-- Required work --
According to the passage on resilient voice systems below, what three ways should a provider offering both voice systems and internet service use to protect a customer's ability to communicate?

-- Selected passage --
Statistics vary, but one survey found that almost 30 percent of companies do not currently have a contingency plan for business continuity or disaster recovery, in place. This plan is like a playbook for responding to major incidents, which can blindside a company without warning. Building a resilient voice communication system, or knowing how your provider handles resiliency, should be part of every business continuity plan.

What makes a voice communication system resilient?

Most voice systems have common functionality built in to protect against everyday congestion issues, as well as threats and incidents. For example, routers use quality of service (QoS) to prioritize network traffic to ensure that most users have acceptable service even when usage is high. Firewalls and network address translation (NAT) help to block unsolicited incoming traffic. And diversely routed paths essentially let you rely on a secondary internet connection when the primary connection goes down.

But additional features and functionality are needed for truly resilient systems. A provider that offers both voice systems and internet service should be able to protect your ability to communicate when facing technical or natural incidents in at least three ways: equipment diversity, network diversity and mobility.

-- Records shown --
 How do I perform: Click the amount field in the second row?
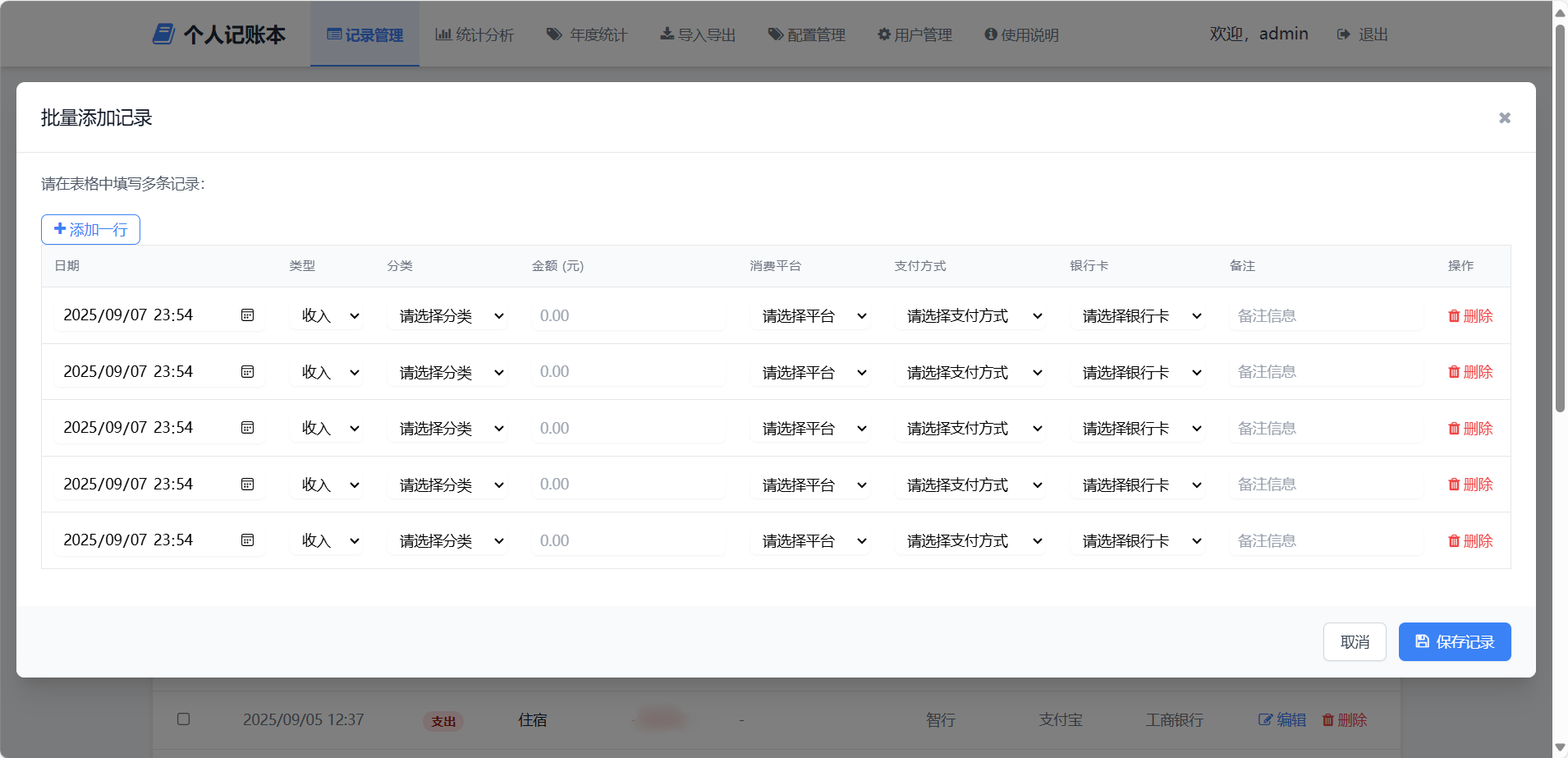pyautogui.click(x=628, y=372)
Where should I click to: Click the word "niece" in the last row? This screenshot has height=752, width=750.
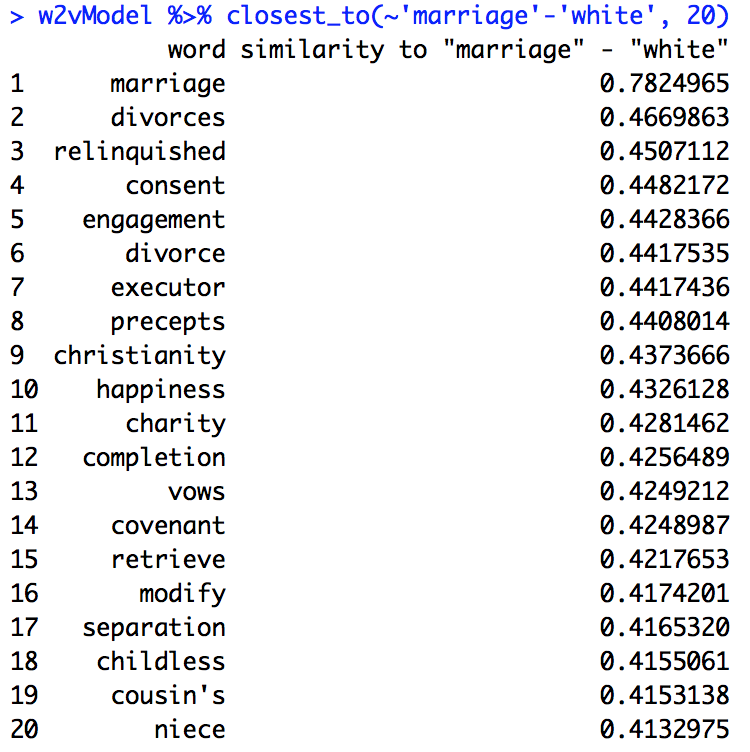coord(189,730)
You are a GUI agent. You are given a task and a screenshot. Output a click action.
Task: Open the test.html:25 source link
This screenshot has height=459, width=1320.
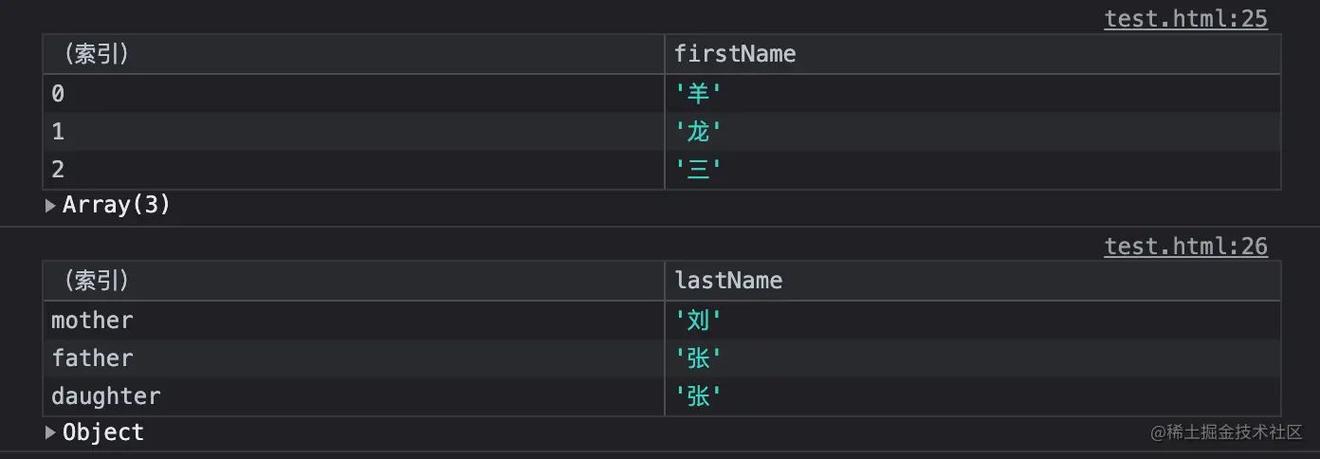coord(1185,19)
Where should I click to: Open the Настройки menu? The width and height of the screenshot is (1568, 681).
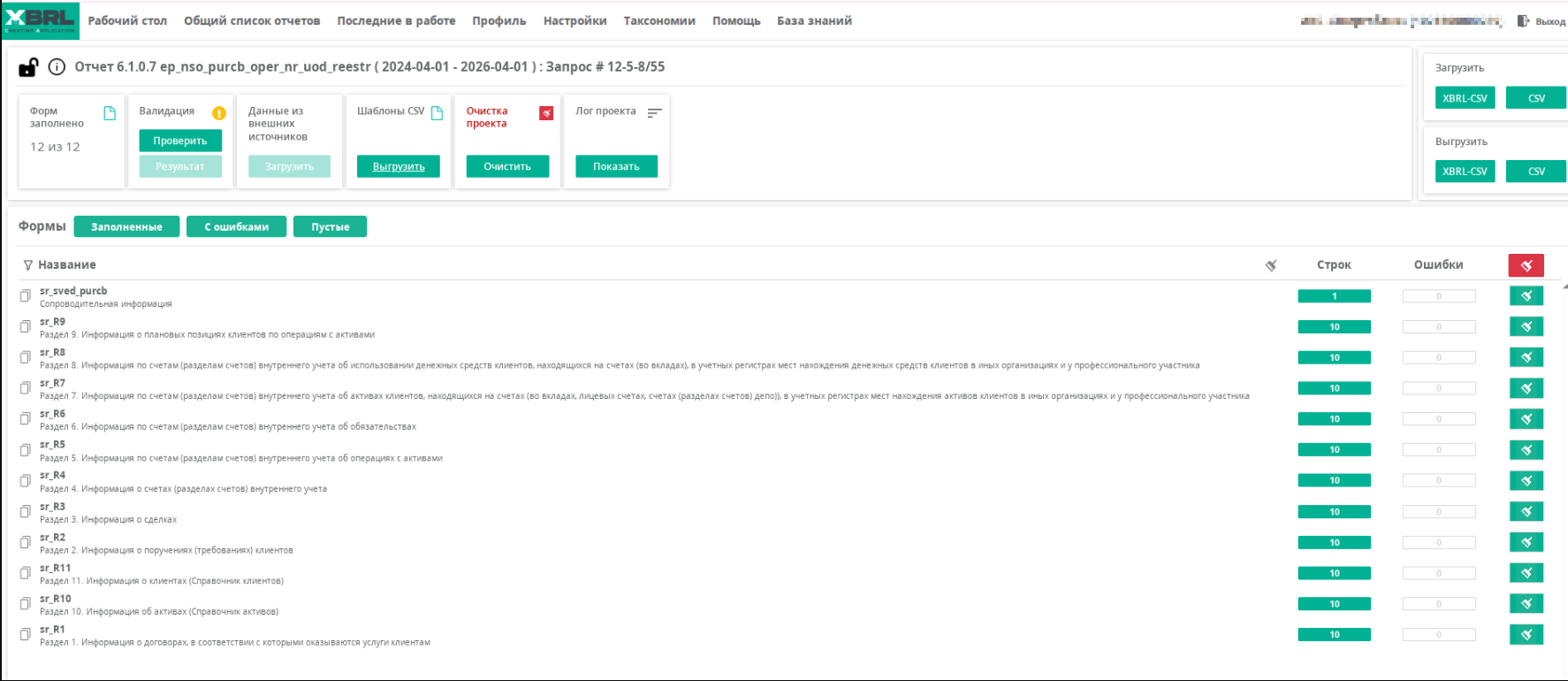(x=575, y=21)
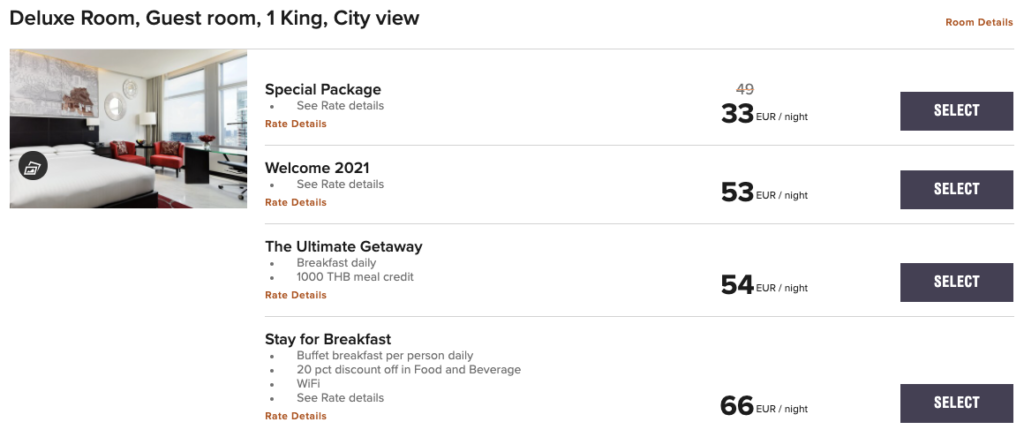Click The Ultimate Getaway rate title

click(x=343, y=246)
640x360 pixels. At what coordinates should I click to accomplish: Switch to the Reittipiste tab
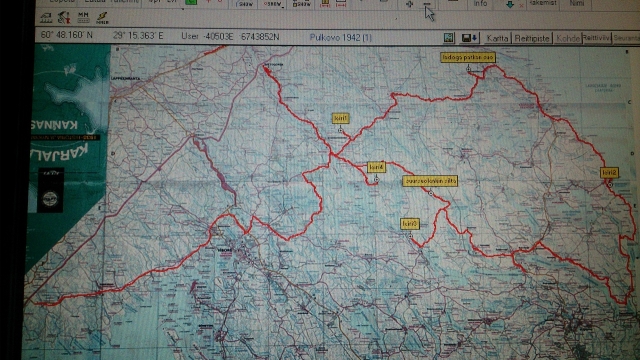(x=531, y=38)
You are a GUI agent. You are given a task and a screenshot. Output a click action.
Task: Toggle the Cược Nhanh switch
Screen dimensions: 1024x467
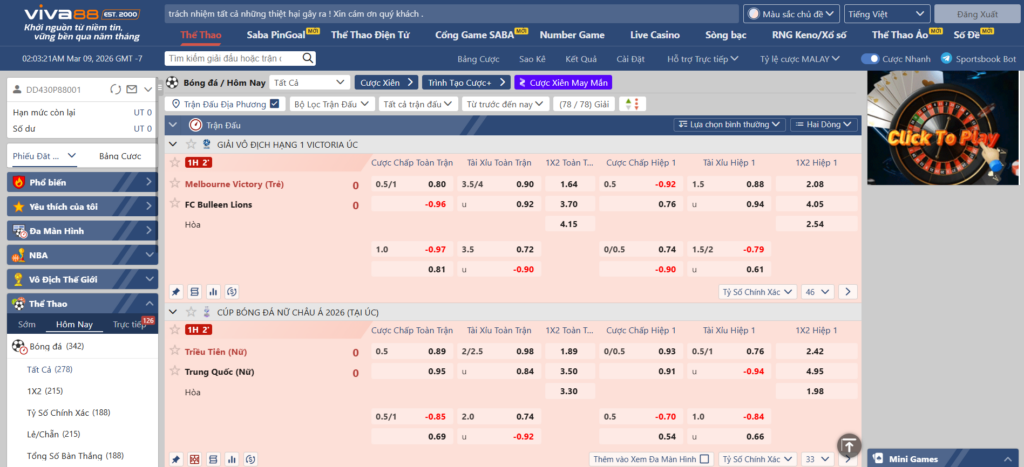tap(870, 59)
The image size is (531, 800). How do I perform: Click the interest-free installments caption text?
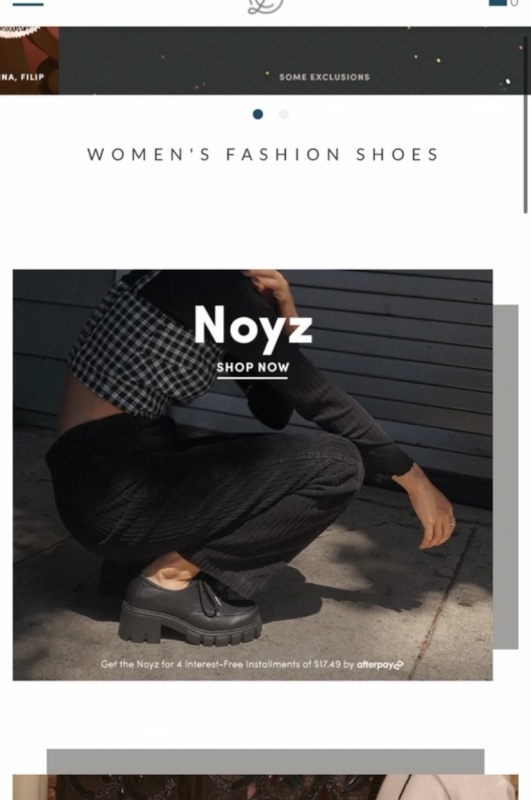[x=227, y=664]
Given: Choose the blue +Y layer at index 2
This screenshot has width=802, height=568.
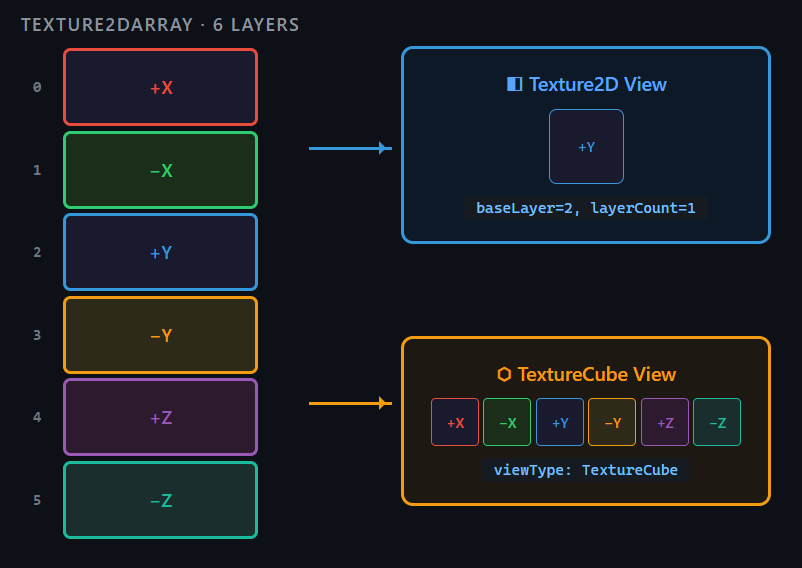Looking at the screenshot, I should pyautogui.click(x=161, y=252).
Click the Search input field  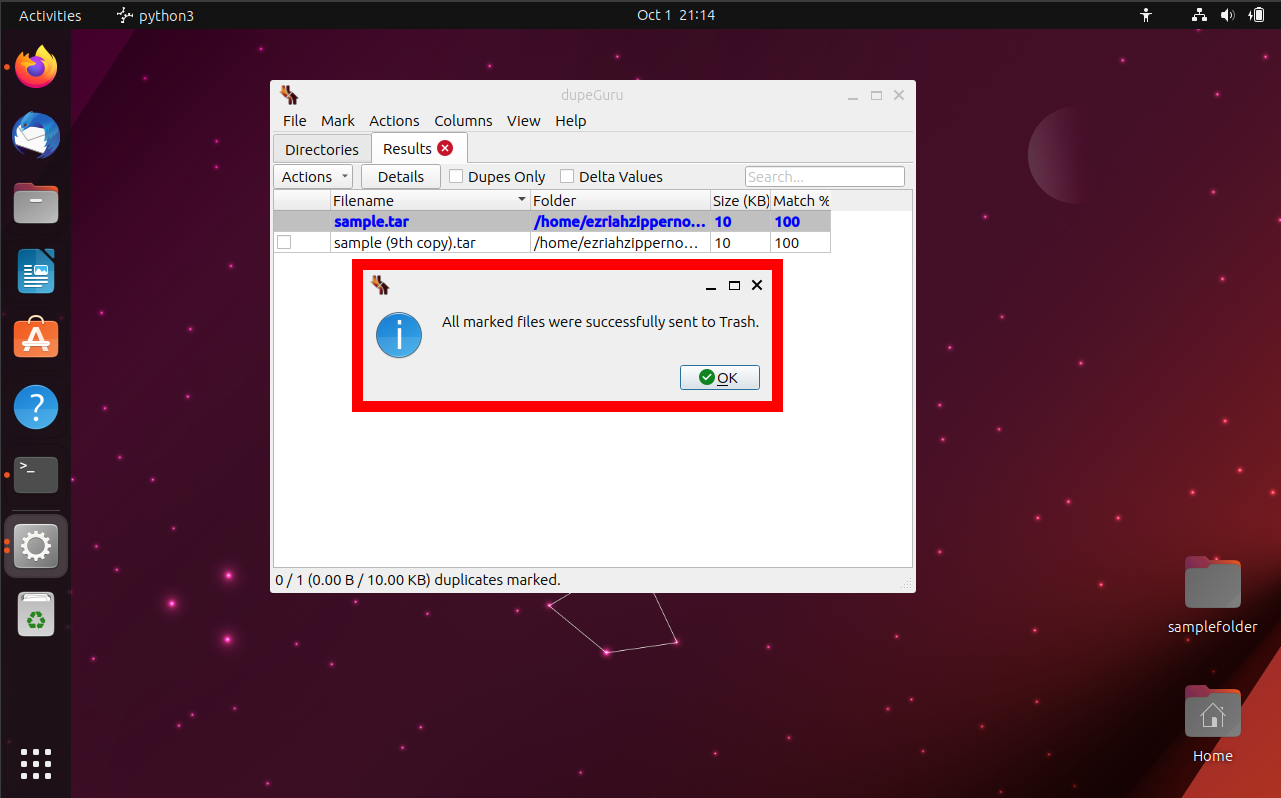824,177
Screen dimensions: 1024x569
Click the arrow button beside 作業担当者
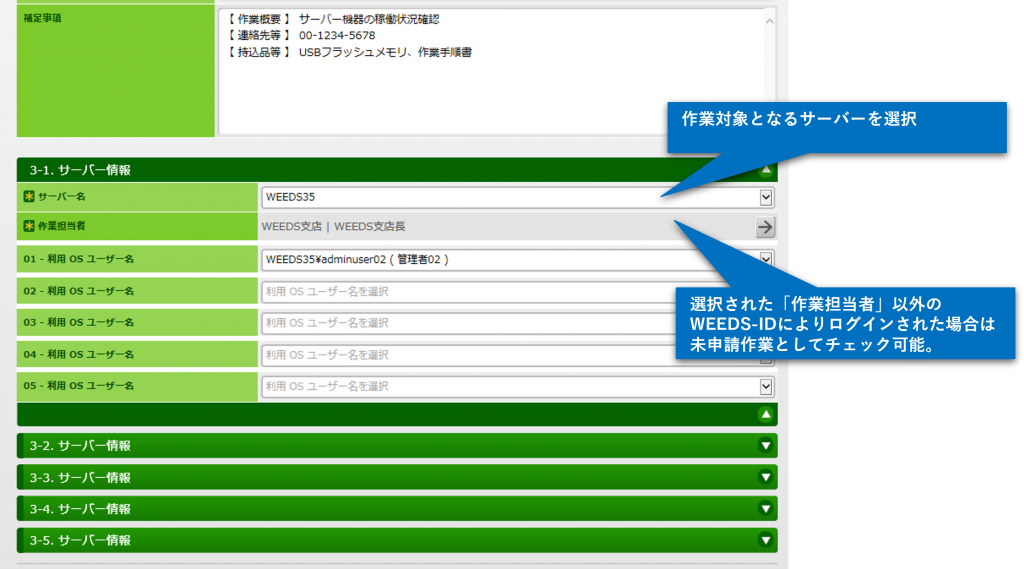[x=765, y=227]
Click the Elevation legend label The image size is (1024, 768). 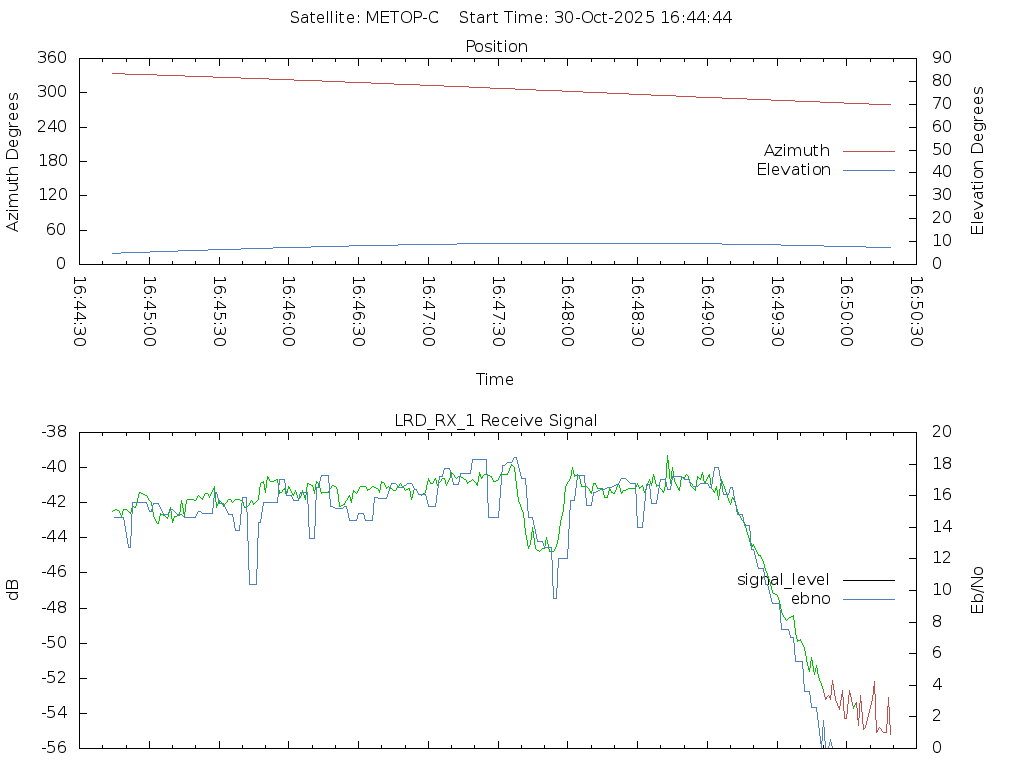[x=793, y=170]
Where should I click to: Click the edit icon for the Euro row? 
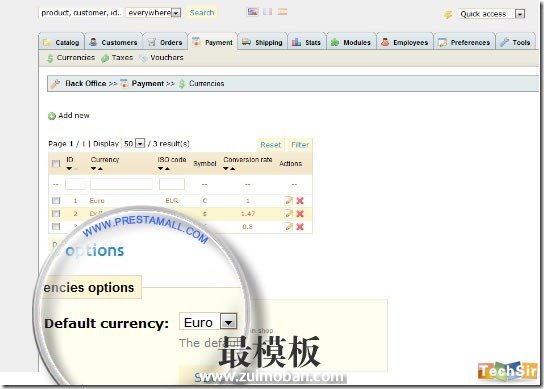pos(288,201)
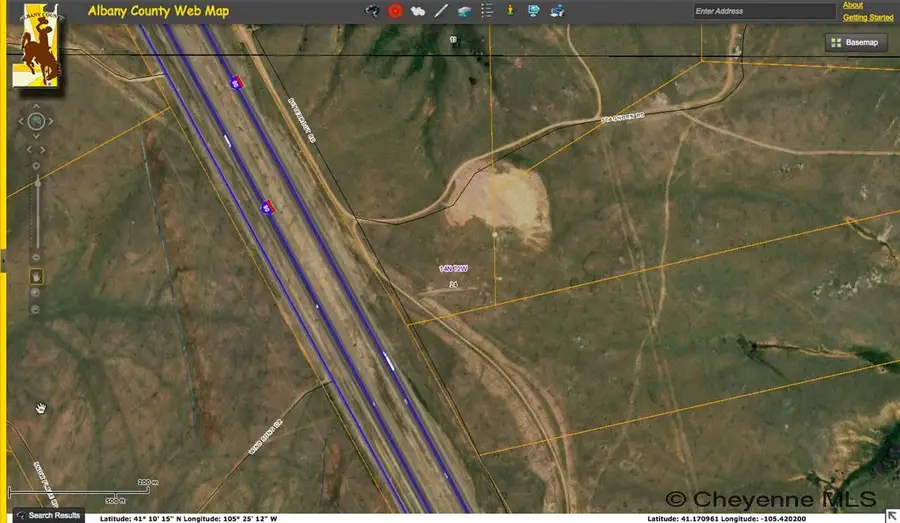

-- Result below --
Equipment diversity, network diversity and mobility.